Rows on where targets appear:
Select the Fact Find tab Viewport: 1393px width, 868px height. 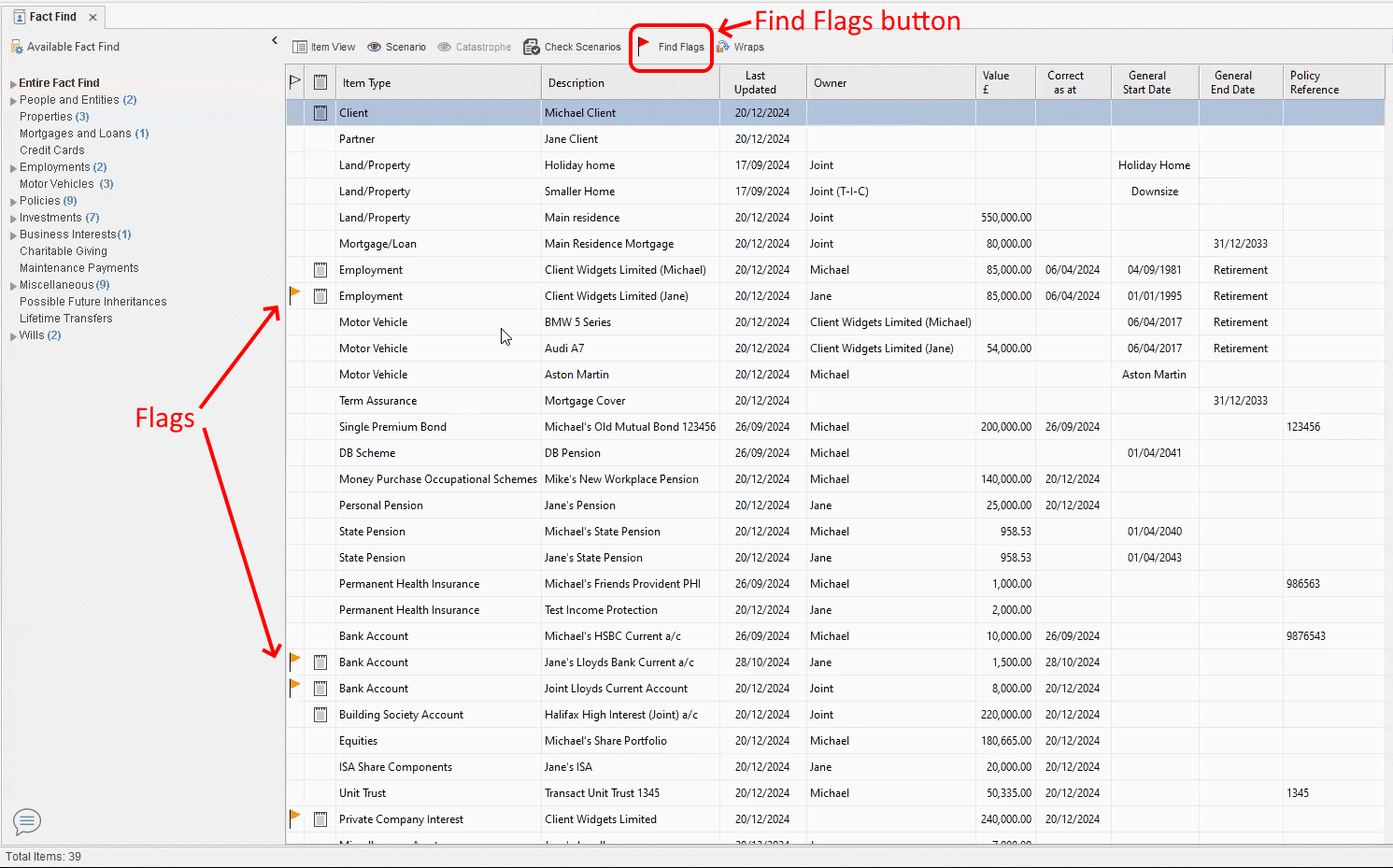click(x=52, y=17)
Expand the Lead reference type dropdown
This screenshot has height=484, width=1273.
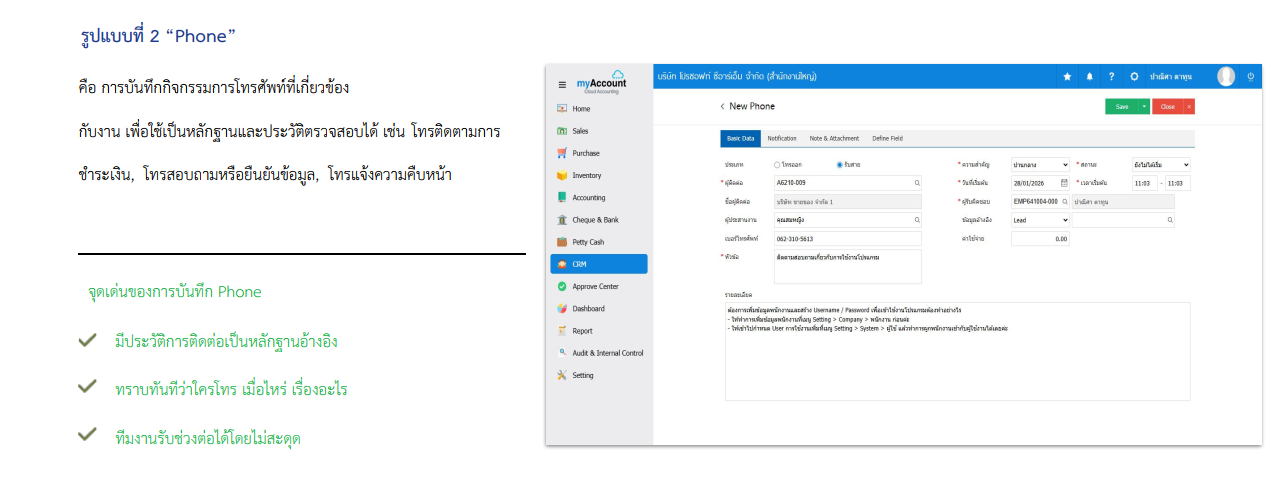point(1040,220)
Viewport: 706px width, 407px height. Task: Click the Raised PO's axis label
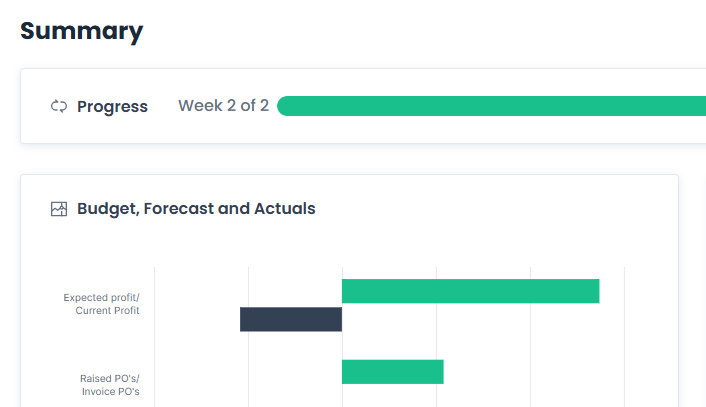(x=110, y=379)
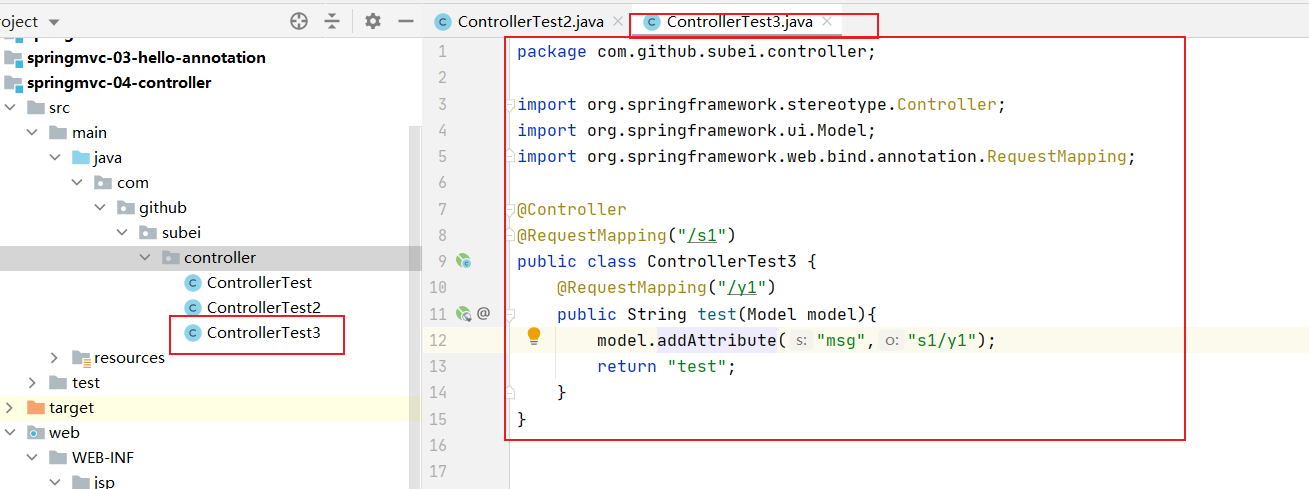Expand the target folder
This screenshot has height=489, width=1309.
tap(10, 408)
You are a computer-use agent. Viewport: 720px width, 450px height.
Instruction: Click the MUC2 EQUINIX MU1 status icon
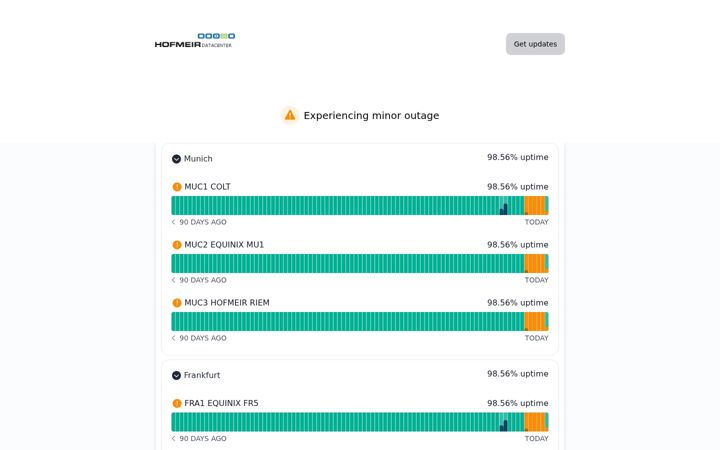click(177, 245)
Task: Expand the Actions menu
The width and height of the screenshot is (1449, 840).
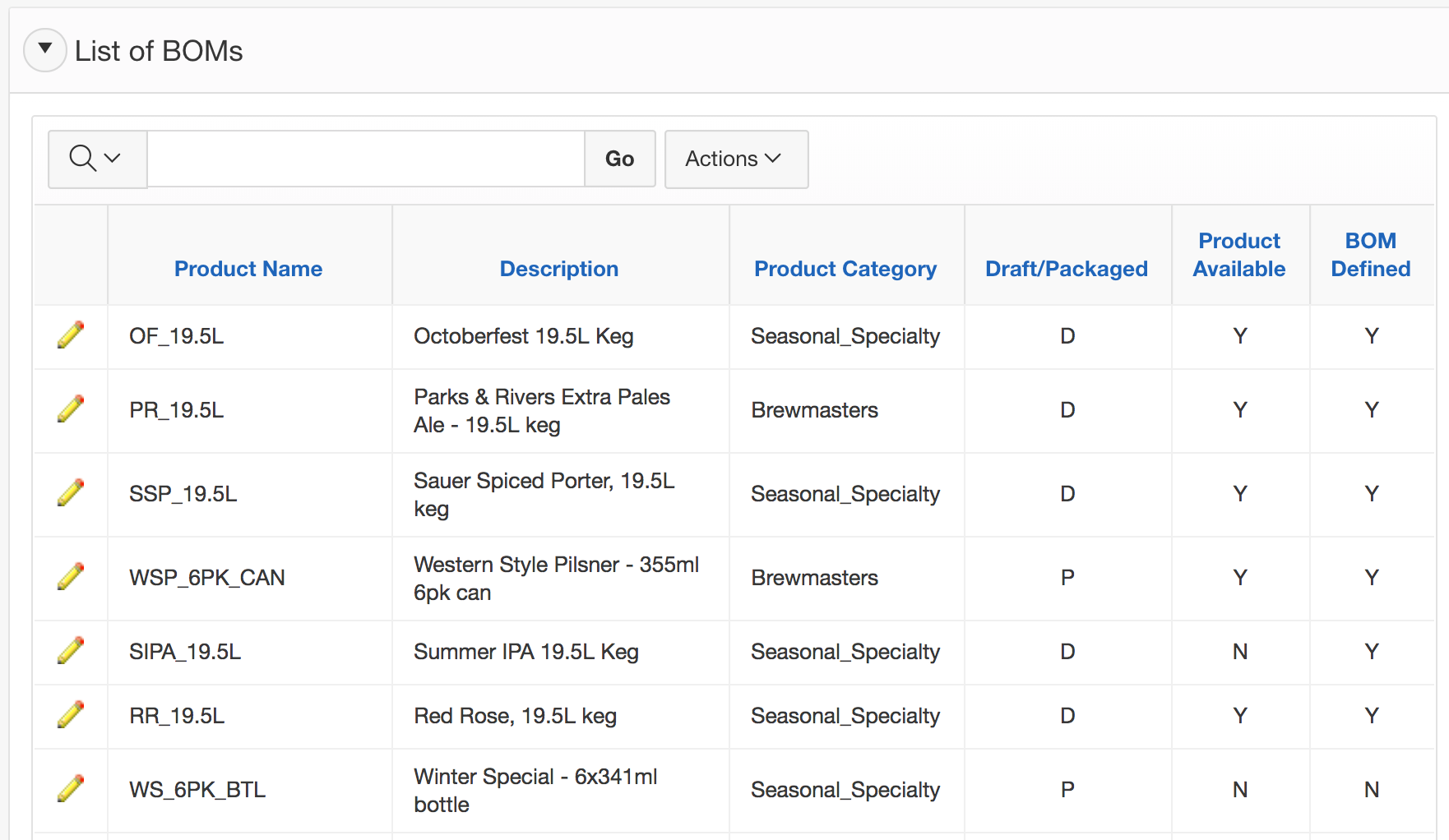Action: pos(735,159)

WRITTEN REQUEST: Return the data from the line containing "Task: Expand the Actions menu" through the end of the data, both ends included, with each line unchanged. Leave the pictures out of your answer.

RESULT BELOW:
Task: Expand the Actions menu
The width and height of the screenshot is (1449, 840).
Action: pos(735,159)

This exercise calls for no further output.